Memoria e Futuro

Desiderio disertante

di Marco Di Salvo 22 Settembre 2025

Niente, ci siamo arrivati. La goccia l’ha fatta traboccare ieri è stata la notizia data in un tg regionale che un gruppo di manifestanti contro la guerra stamattina si sarebbe vista vicino uno svincolo per bloccare “L’A1 per Gaza”. Detta così, mi ha fatto pensare ad un’uscita irreale ma credibile per chi è infervorato, di questi tempi. Ed ho pensato che è di un’uscita che ho bisogno, anch’io.

Ma dicevo della goccia. Tra Gaza, Kirk, Putin, Meloni, Schlein e Vannacci, l’unico vero desiderio che provo è quello di sparire lontano dalla ripetizione quotidiana di notizie immobili. Mi sembrano (mi sembrate) tutti “Running to stand still“, per dirla con gli U2.

Diserto, adesso, mentre tutti si accalcano, si spingono, gridano, partecipano alzando i toni (ma non i contenuti). Diserto dal teatrino, dalla recita amara dove ognuno deve prendere il posto, impugnare il vessillo, sfidare il nemico. Basta, non ci sto più. Mi tolgo la tunica sporca di fango e parole avvelenate, lascio il campo pieno di urla che rompono il vento, che non servono a nulla, se non a farci restare prigionieri di una guerra che non vogliamo combattere davvero e simuliamo comodamente davanti ad uno schermo.

Stanco del coro di chi deve per forza schierarsi, della menzogna di dover prendere un lato, di definirsi, di mettersi in mostra come eroe del giorno. Diserto da tutto il chiasso, la litigiosità, il bisogno ossessivo di avere ragione, di agitarsi, indignarsi, urlare per farsi vedere, per dire “Io ci sono, io so, io decido”. Amici miei, può bastare la fatica di stare al mondo senza doversi vestire da soldato in cecità, che dite? Diserto dalle guerre dei social, dalle battaglie di messaggi, commenti, insulti, dalle missioni impossibili della verità unica e definitiva.

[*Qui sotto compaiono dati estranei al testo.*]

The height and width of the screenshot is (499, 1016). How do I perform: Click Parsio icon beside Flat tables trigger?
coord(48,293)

Ho già visto troppe cose. Ho già sentito echi di rabbia che scivolano come sangue sulle dita, fingendo che dentro alle discussioni ci siano anime e non armature. Ma le anime, quelle quelle vere, si stancano. E allora dico basta, smetto di partecipare. Mi ritiro, senza clamore, senza addii annunciati. Diserto dalla maschera, dal ruolo, da quella pressione di dover dimostrare di esserci sempre, di appartenere a uno schieramento, di fare la guerra alle idee diverse con furore. Vi lascio a confrontarvi ritenendovi indispensabili, mentre siete solo degli echi di messaggi spediti da lontano.

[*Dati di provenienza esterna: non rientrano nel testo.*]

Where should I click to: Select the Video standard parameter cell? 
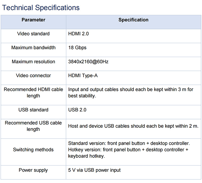click(x=34, y=34)
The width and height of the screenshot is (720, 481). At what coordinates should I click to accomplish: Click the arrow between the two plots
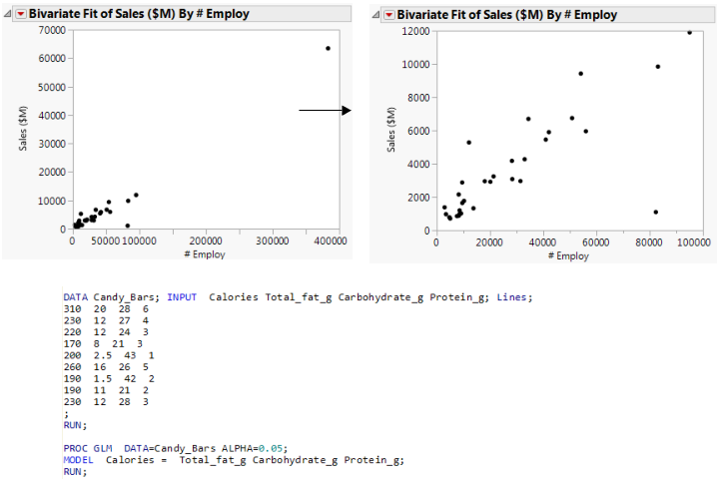click(326, 110)
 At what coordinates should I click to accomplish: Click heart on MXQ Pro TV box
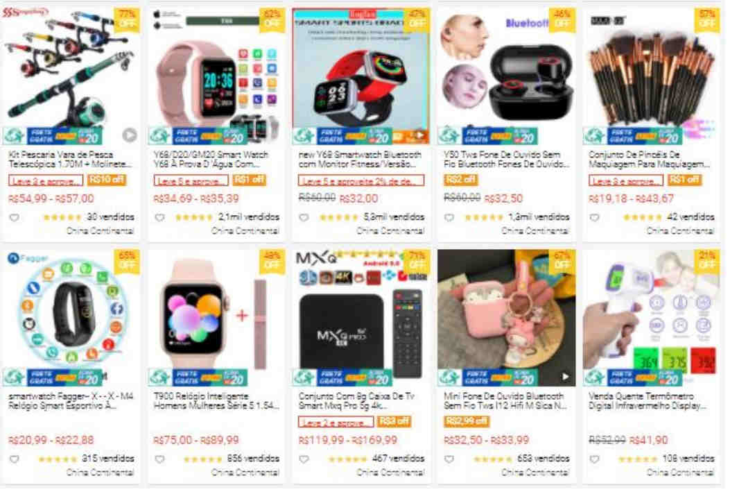pos(304,459)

Non è viltà, questa cosa di andarsene. È un atto di coraggio, il più antico e il più sincero: scegliersi, ritrovarsi, lasciare il brusio sordo dietro le spalle. Disertare è il grido silenzioso che lascia andare la rabbia programmata della folla urlante, è la salvezza che passa per il disarmo della mente, la fuga dalla prigione del dovere sociale di partecipare al conflitto senza fine in cui pare si sia ingabbiati da qualche anno a questa parte (e chissà per quanti altri anni ancora).

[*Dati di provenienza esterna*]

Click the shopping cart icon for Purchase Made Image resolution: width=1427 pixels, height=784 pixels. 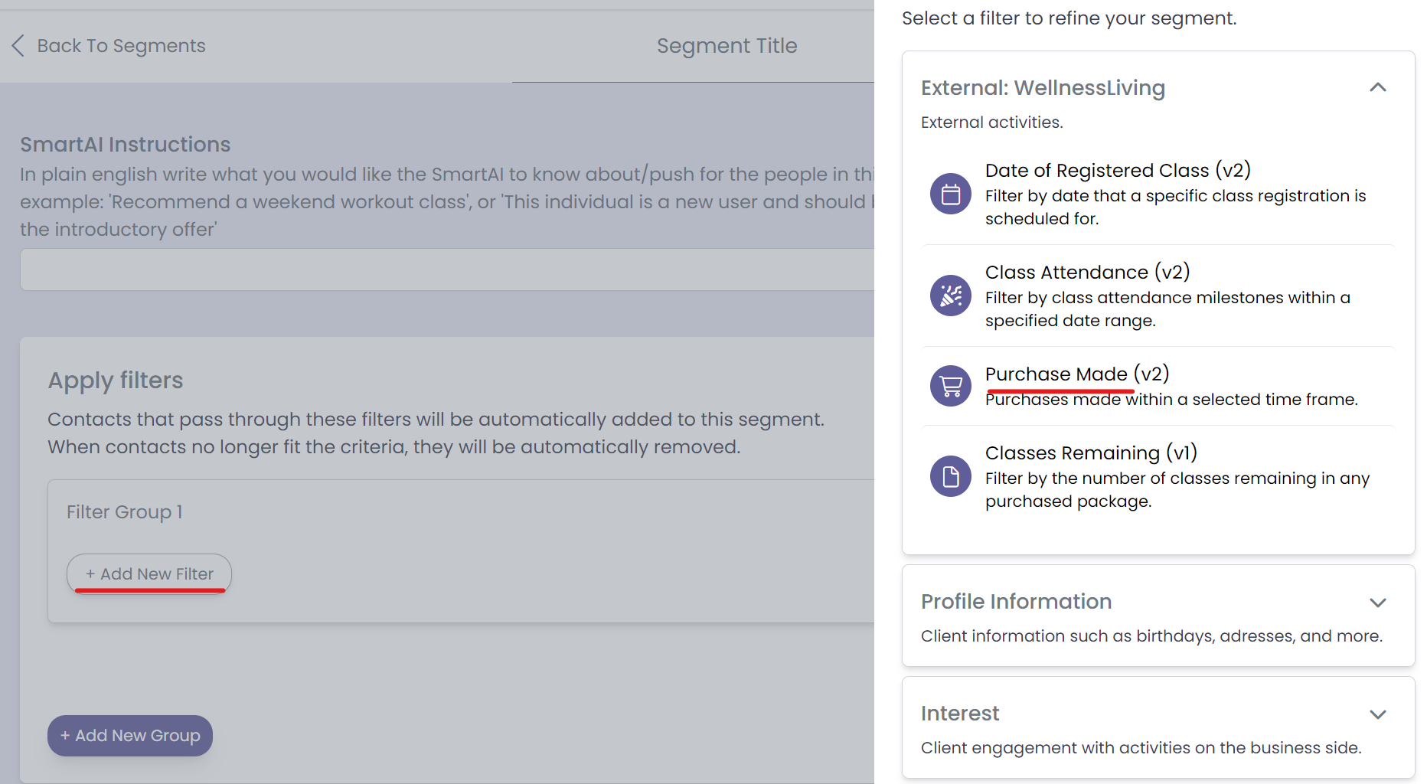950,385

E così vado, lento, fuori dal fragore, mentre la piazza digitale esplode ancora di fuoco e fiamme inutili, come anni fa ululavano i fax di rancore e indignazione, ai tempi delle piazze della cosiddetta “società civile” (bella roba, quella), di cui questi tempi sono forse figli naturali. Non mi serve il palco, né il palco mi vuole (fortunatamente). Diserto dal bisogno di spiegare, di convincere, di vincere la battaglia delle parole. Voglio solo il mio spazio, una terra senza lamenti né pretese di verità assolute. Un posto dove il silenzio non sia assenza, ma respiro. Dove non serve più combattere, ma solo esistere, libero, senza patenti, senza bandiere appese al collo.

Diserto, senza rancore, senza fretta. Perché in questa fuga, che è ritorno, c’è tutta la vita che vorrei ancora vivere. E pensare. E scrivere. Fuori da voi.